2. Manfaat pembangunan jembatan dirasakan masyarakat

Upaya Percepatan Pembangunan, TNI Kebut Pengecoran Jembatan Garuda

Kurnia menyebut, manfaat program tersebut mulai dirasakan secara luas. Hingga kini, Jembatan Garuda telah menghubungkan sekitar 7.371 desa dan kelurahan dengan total penerima manfaat mencapai 4.252.500 jiwa. Infrastruktur tersebut juga membuka akses menuju 8.505 sekolah, 4.250 fasilitas kesehatan, serta 4.360 pusat kegiatan ekonomi.

Secara umum, waktu tempuh masyarakat di wilayah yang telah memiliki jembatan baru berkurang sekitar 45 hingga 50 menit. Anak-anak kini dapat berangkat ke sekolah dengan lebih aman, ambulans lebih mudah menjangkau desa-desa terpencil, sementara biaya distribusi hasil pertanian, perkebunan, dan perikanan turun sekitar 30 hingga 50 persen sehingga pendapatan masyarakat ikut meningkat.

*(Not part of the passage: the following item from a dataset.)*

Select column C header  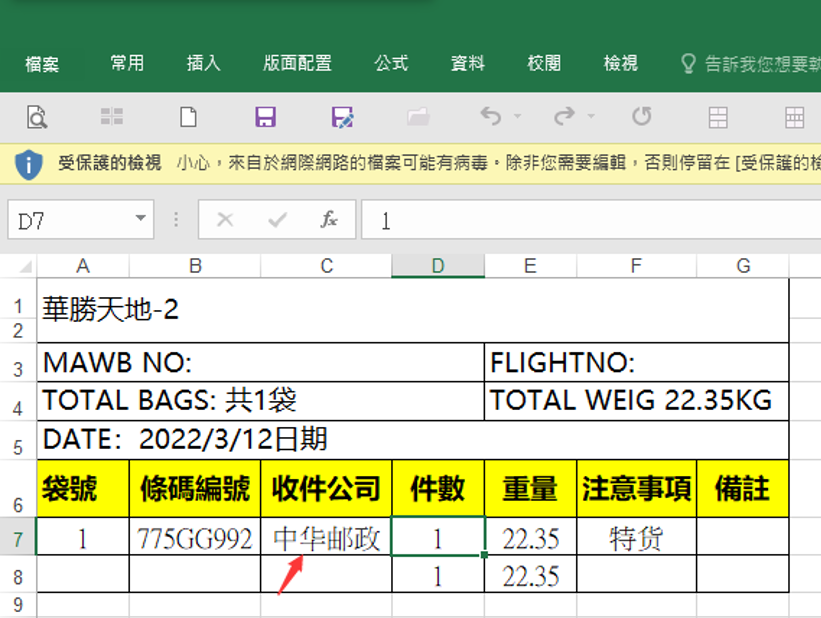[x=326, y=265]
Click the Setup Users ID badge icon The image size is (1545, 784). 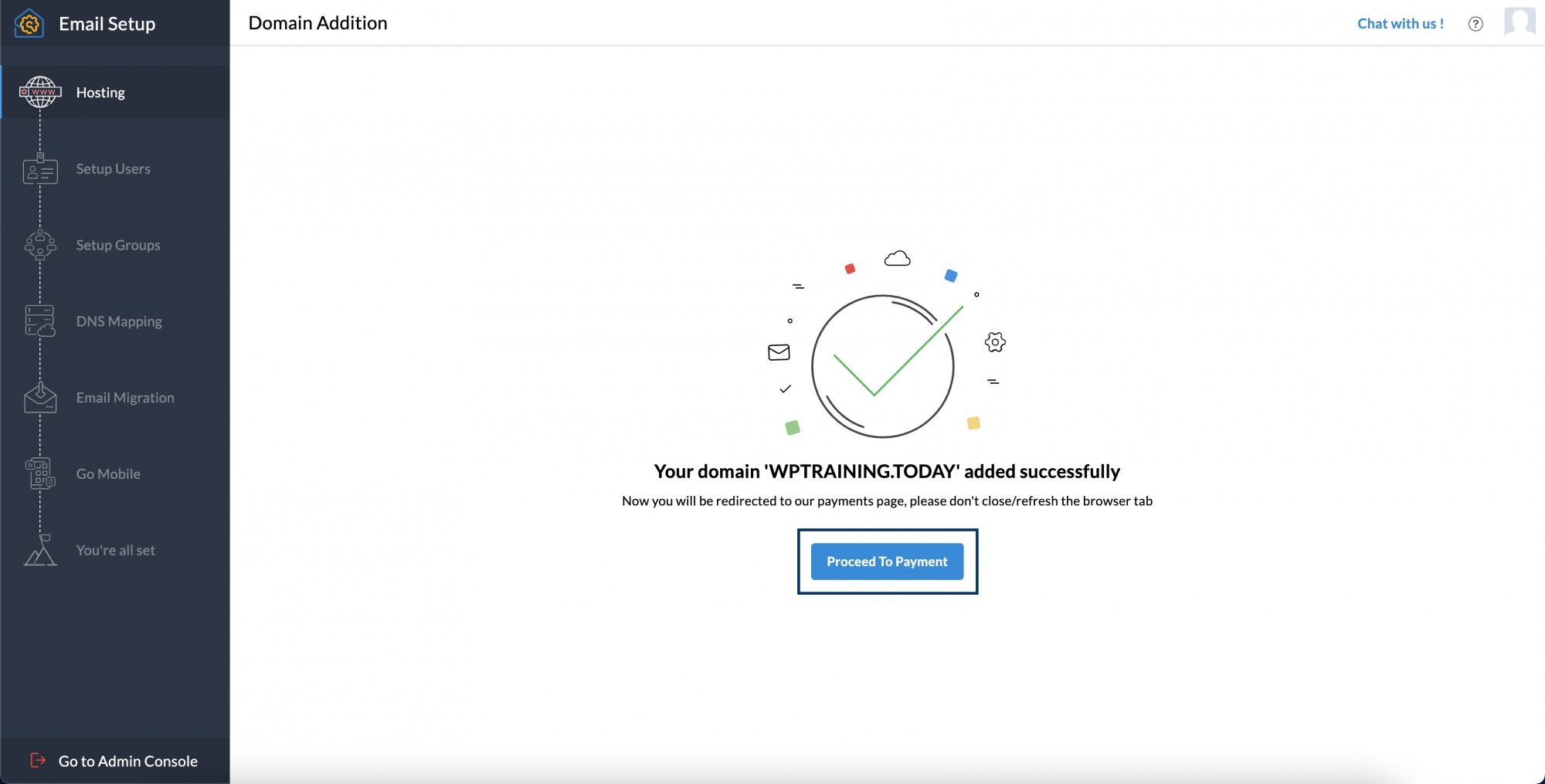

3. Didanai dari APBN dan swadaya masyarakat

Sinergi TNI-Warga Percepat Pembangunan Jembatan Garuda Merah Putih

Pembangunan Jembatan Garuda didanai dari Anggaran Pendapatan dan Belanja Negara (APBN) dengan dukungan pemerintah daerah, swadaya masyarakat, program TNI Manunggal Membangun Desa, serta Kementerian Pertahanan. Pelaksanaan pembangunan juga melibatkan Kementerian Dalam Negeri, Badan Nasional Penanggulangan Bencana (BNPB), serta pemerintah kabupaten dan kota melalui mekanisme perencanaan, pelaksanaan, hingga pemeliharaan yang dilakukan secara berjenjang.

Pemerintah juga menyiapkan sistem pelaporan apabila masyarakat menemukan kerusakan pada jembatan yang telah dibangun. Laporan dapat disampaikan melalui kepala desa, lurah, babinsa, maupun perangkat desa sebelum diteruskan kepada pemerintah daerah dan jajaran TNI untuk dilakukan penanganan sesuai tingkat kerusakan.